Launching an offer to buy the one third of shares it does not own, Siemens Energy executives described a “deteriorating situation” that must be addressed “as quickly as possible” at the manufacturer.

Siemens Energy CEO Christian Bruch admitted it would take “multiple years” to fix all the issues at Siemens Gamesa, arguing that full ownership would offer a “faster and more effective” route to resolving the internal and external challenges that have driven it to several profit warnings.

One of Siemens Gamesa’s immediate challenges was on stark display as the OEM shuttered its US production plants amid a slowdown stoked by regulatory uncertainty and exacerbated by a legal battle with GE.

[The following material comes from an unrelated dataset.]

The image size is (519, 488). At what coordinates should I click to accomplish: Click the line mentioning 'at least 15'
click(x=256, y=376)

The fact that Siemens Gamesa is far from the only major wind turbine group to face big market challenges was underlined when Nordex cited a perfect storm of negatives – the Ukraine invasion, new lockdowns in China and a cyberattack – as it predicted a $200m-plus sales hit and a 2022 loss.

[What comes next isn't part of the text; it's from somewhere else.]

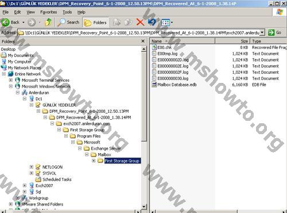Expand the NETLOGON share node

tap(32, 167)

The greater the buzz around green hydrogen, the greater the need for clarity on the key issues facing the fast-growing sector.

Recharge has been at the forefront of separating hope from hype, and our coverage of the first Green Hydrogen Global Assembly in Barcelona cut to the heart of the issues tackled at an event that set its sights no lower than changing the world and featured “ambition, realism and anger”.

Among those burning issues is how, and whether, H2 can be shipped around the world once it starts emerging from future green hydrogen mega-projects. Commodities giant Trafigura reckons trading of green ammonia could start as soon as 2025, but pure H2 itself is unlikely to join it.

Recharge also reported how two of the biggest names in global renewables – Vestas CEO Henrik Andersen and Iberdrola chief Ignacio Galán – weighed into the green H2 debate this week.

Andersen cautioned that amid the frenzy around green hydrogen, it is important to remember that it depends on a renewable capacity boom to power its production – and warned that expansion is going too slowly.

For his part, Galan promised that Iberdrola would spend €3bn ($3.21bn) on green H2 by 2030, declaring “we can’t miss this train”.

The uncertainties currently gripping US renewables caused a first-quarter slowdown in commercial & industrial clean power procurement – one of the key indicators of energy transition progress – as buyers fretted over project timelines, Recharge reported.

While Q1 renewables installation hummed along thanks to strong solar and battery installations, industry body American Clean Power warned that the sector’s outlook is increasingly clouded by macroeconomic and policy issues.

Serious as those challenges are, few believe the long-term picture for US green power is anything but bright – as evidenced by oil giant TotalEnergies’ decision to increase its exposure to American renewables even more with a swoop for a half stake in developer Clearway Energy.